┌─ DOCUMENT TEXT

= 2nd Parliament of Elizabeth I =

16th-century Parliament of England

The 2nd Parliament of Queen Elizabeth I was summoned by Queen Elizabeth I of England on 10 November 1562 and assembled on 11 January 1563. The stated intentions of summoning the Parliament were similar to that of Elizabeth's first parliament i.e. to resolve the religious issue (the Elizabethan Settlement passed by the previous parliament had not so far been executed) and to approve funds for the defence of the realm (particularly the northern border with Scotland). Thomas Williams, sitting for Exeter, was elected Speaker of the House of Commons.

A subsidy committee was set up to deal with the budgetary issue. Deputations were again, as during the 1st Parliament, sent to the Queen exhorting her to consider marriage but to no avail. Parliament meanwhile passed major statutes for regulating land usage, poor relief, regulation of wages and apprenticeship and the maintenance of the navy. A total of 31 public and 19 private measures had been enacted by the end of the first parliamentary session in April 1563.

└─

Extract the passage of the text on the 2nd Parliament of Elizabeth I from "16th-century Parliament of" to "House of Commons.", word for word. The material that comes next is separate from the text on the 2nd Parliament of Elizabeth I.

┌─ DATA EXTRACT

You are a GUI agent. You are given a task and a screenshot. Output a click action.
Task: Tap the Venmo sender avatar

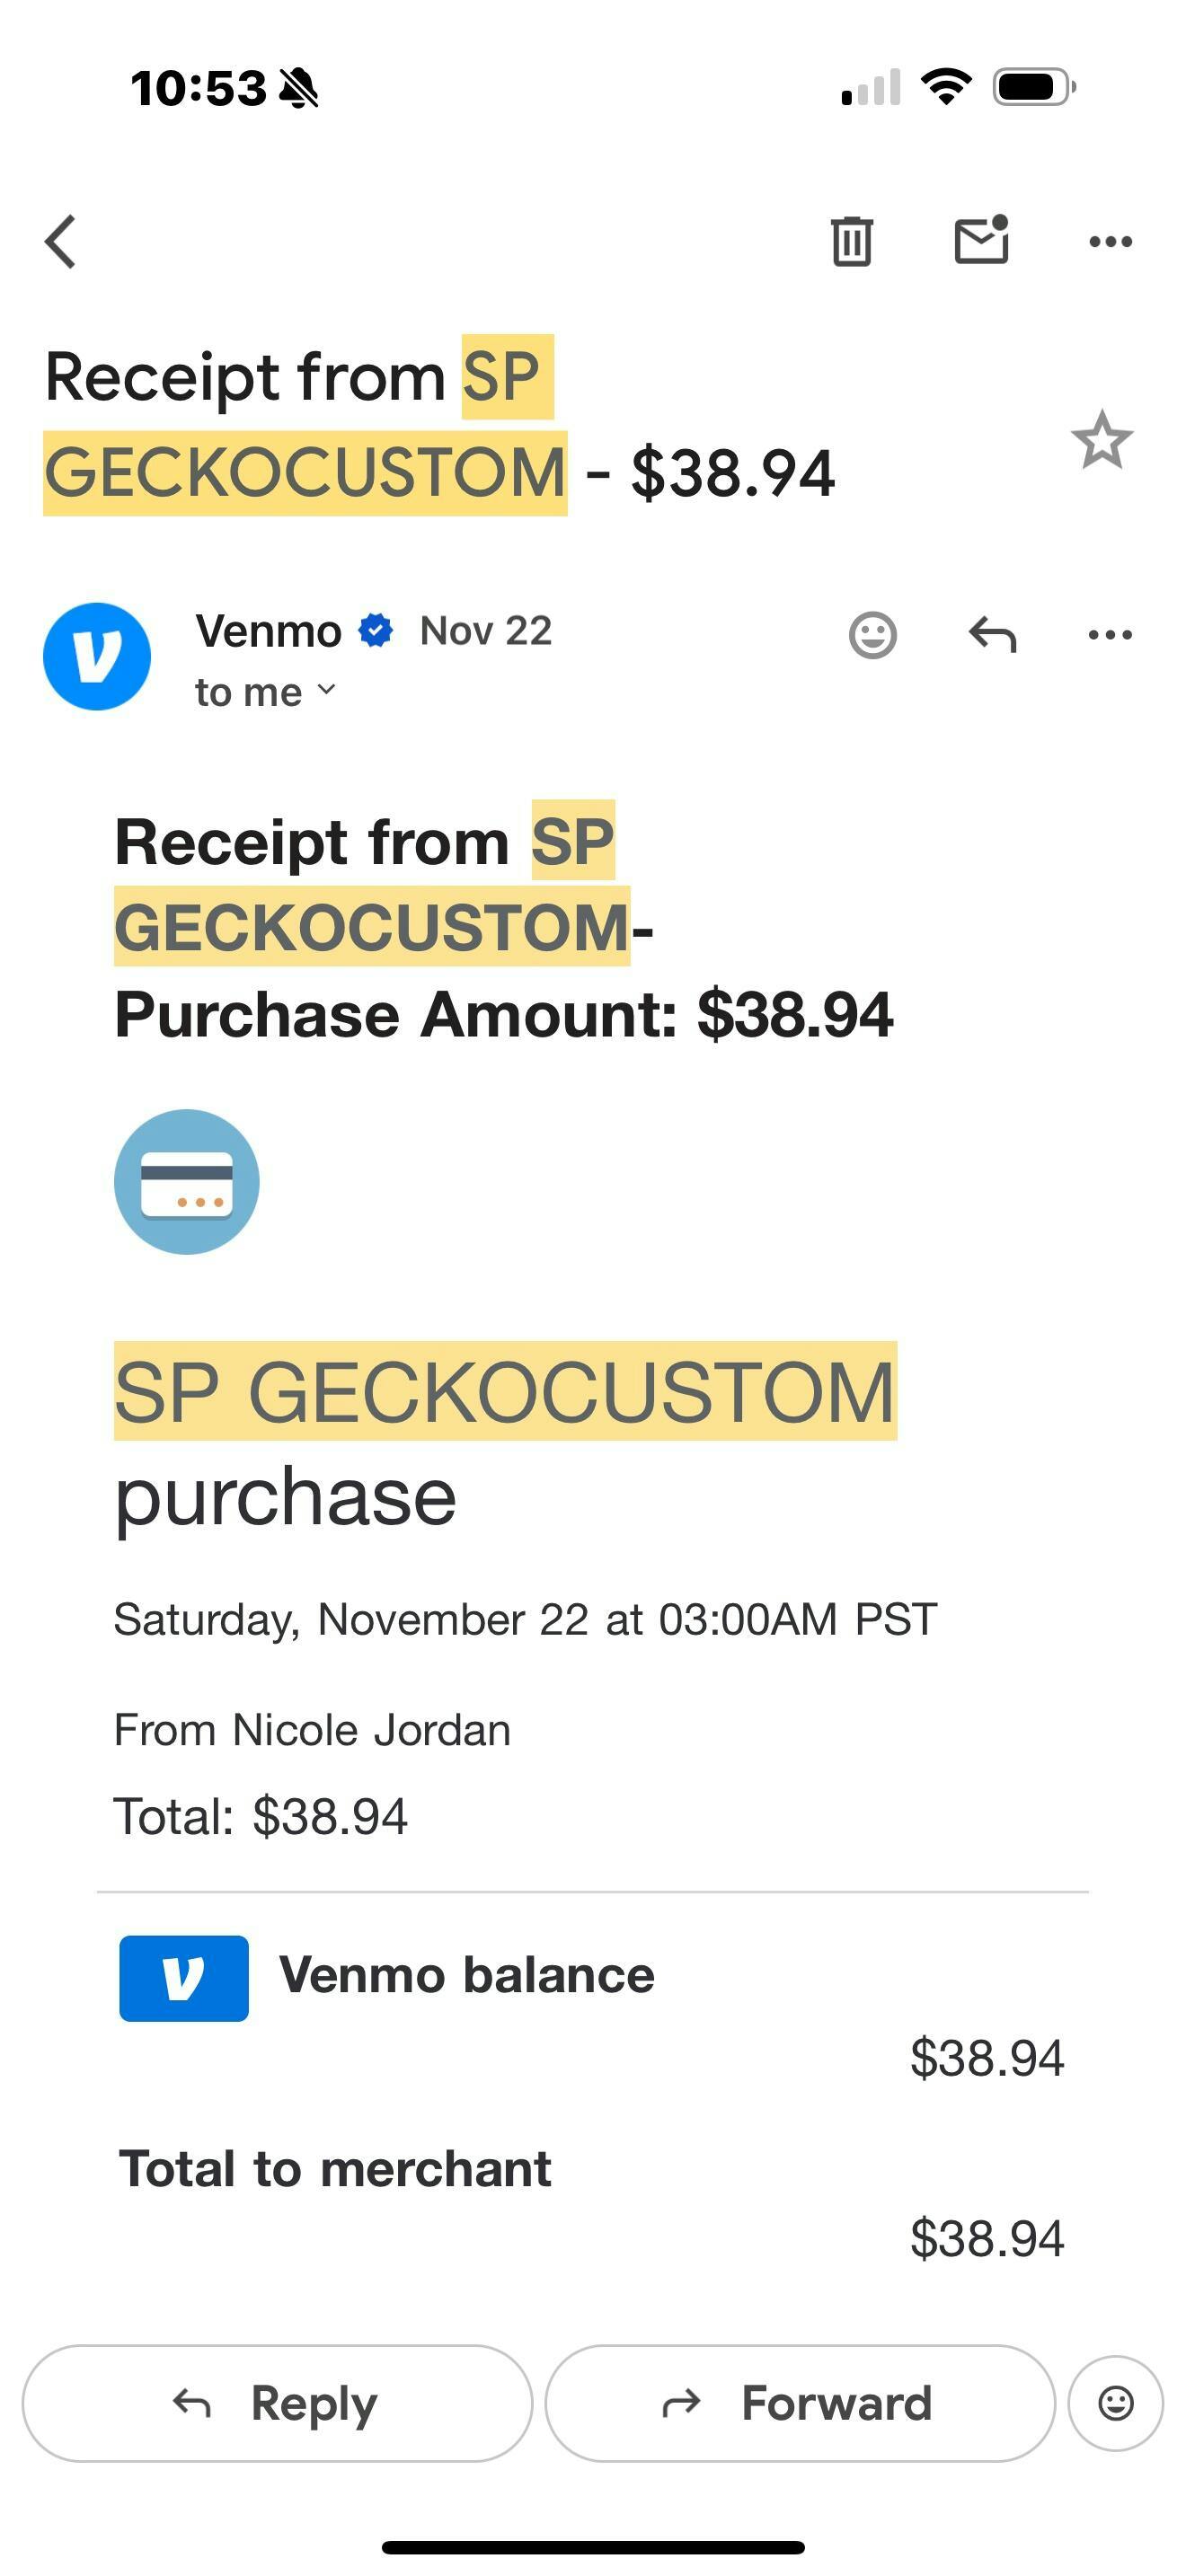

└─

OUTPUT FOR THIS EXERCISE.
16th-century Parliament of England

The 2nd Parliament of Queen Elizabeth I was summoned by Queen Elizabeth I of England on 10 November 1562 and assembled on 11 January 1563. The stated intentions of summoning the Parliament were similar to that of Elizabeth's first parliament i.e. to resolve the religious issue (the Elizabethan Settlement passed by the previous parliament had not so far been executed) and to approve funds for the defence of the realm (particularly the northern border with Scotland). Thomas Williams, sitting for Exeter, was elected Speaker of the House of Commons.